— begin GIVEN DATA —

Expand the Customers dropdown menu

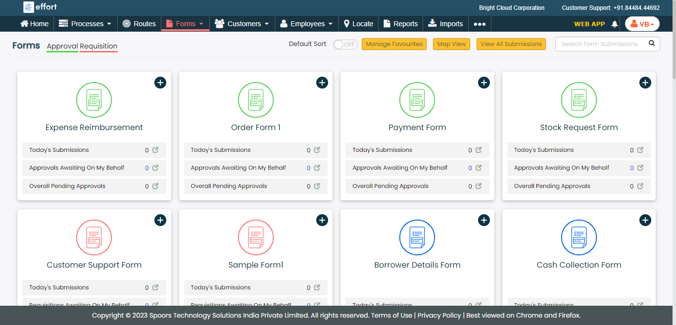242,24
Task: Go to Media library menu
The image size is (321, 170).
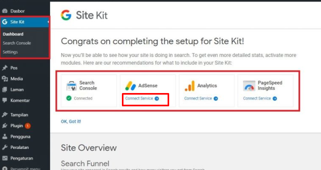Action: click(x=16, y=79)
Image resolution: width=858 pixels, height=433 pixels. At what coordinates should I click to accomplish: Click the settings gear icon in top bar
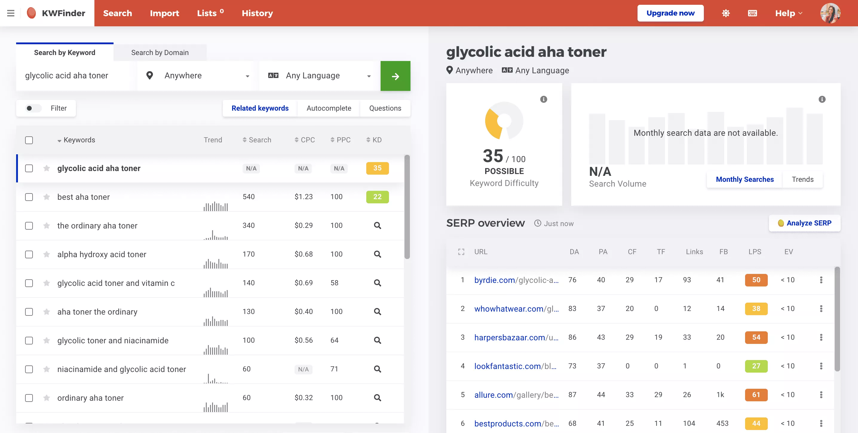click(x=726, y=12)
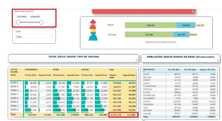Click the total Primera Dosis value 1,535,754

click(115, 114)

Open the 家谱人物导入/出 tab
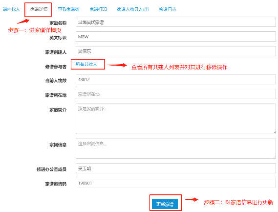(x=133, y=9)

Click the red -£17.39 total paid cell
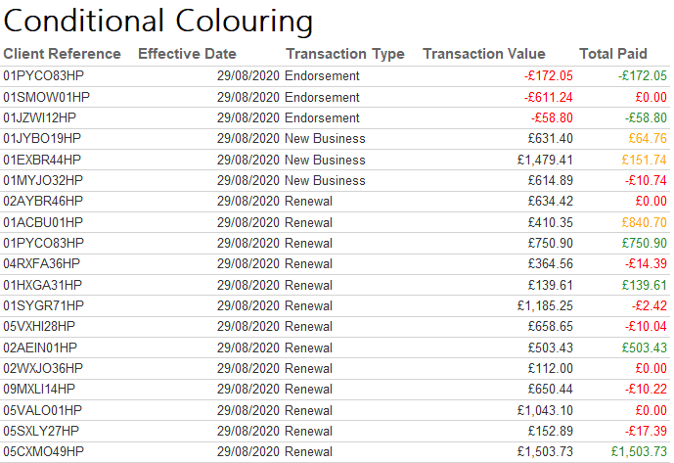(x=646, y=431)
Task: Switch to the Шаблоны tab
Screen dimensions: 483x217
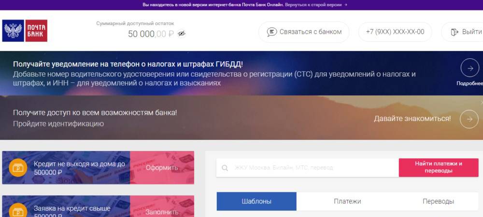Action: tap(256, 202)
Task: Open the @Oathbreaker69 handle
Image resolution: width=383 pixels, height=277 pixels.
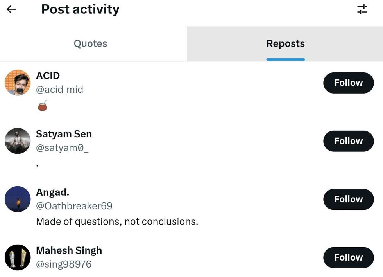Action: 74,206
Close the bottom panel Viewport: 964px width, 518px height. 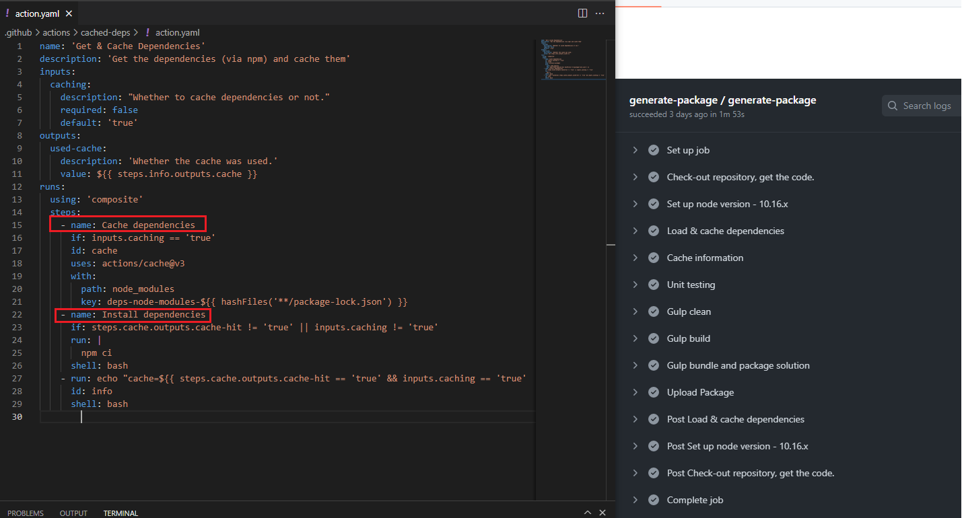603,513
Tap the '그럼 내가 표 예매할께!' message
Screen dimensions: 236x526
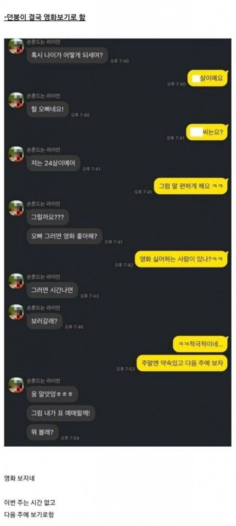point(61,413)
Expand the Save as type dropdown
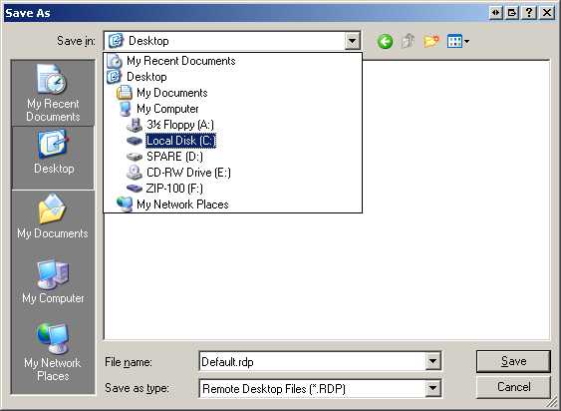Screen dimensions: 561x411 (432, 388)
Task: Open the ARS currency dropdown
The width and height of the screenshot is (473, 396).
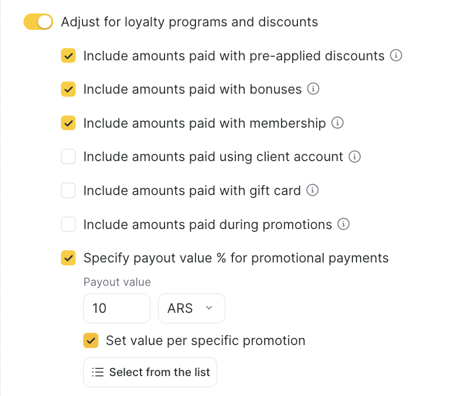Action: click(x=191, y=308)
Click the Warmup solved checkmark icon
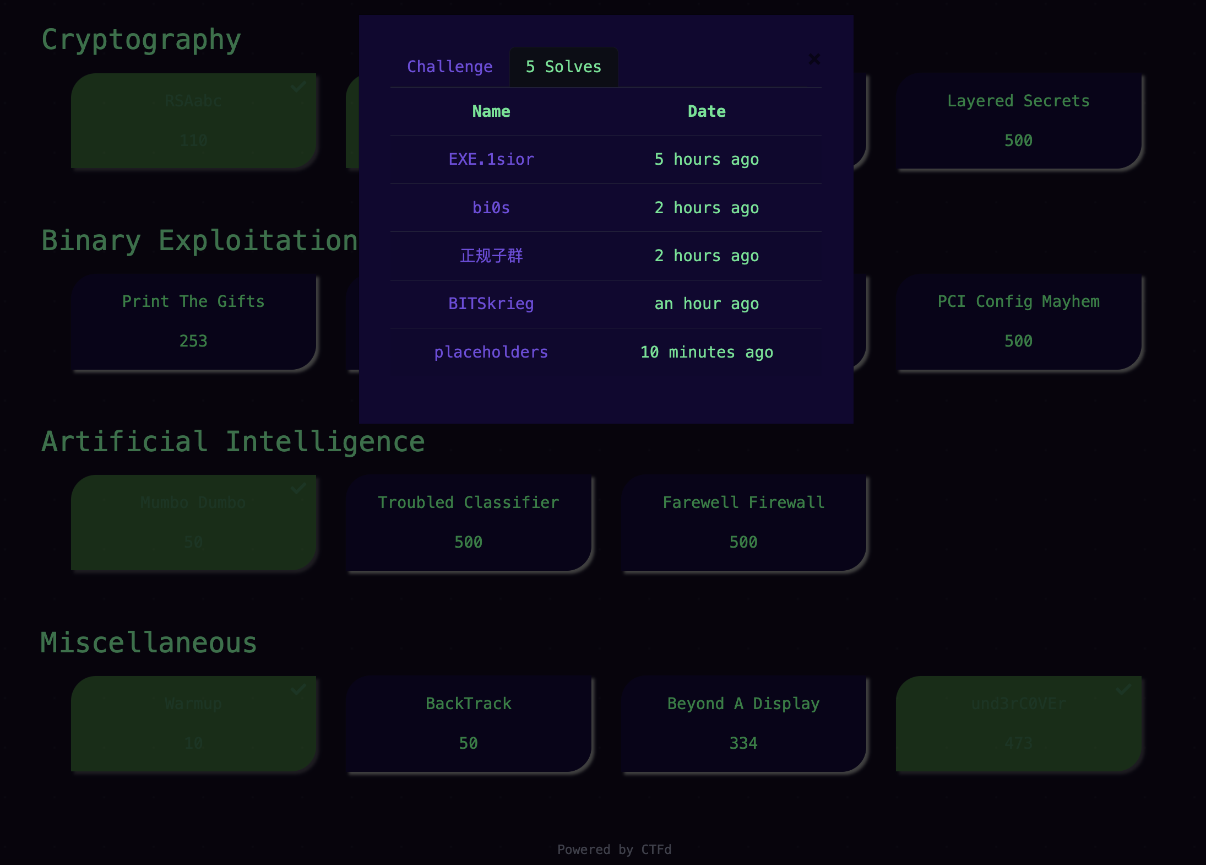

— end GIVEN DATA —

WRITTEN INSTRUCTION ▸ Copy the stretch of rows from their start through the line containing "Action: click(x=16, y=79)" word for word, leaving out the pictures.

FULL OUTPUT ▸
Expand the Customers dropdown menu

242,24
Task: Go to Media library menu
The image size is (321, 170).
Action: click(x=16, y=79)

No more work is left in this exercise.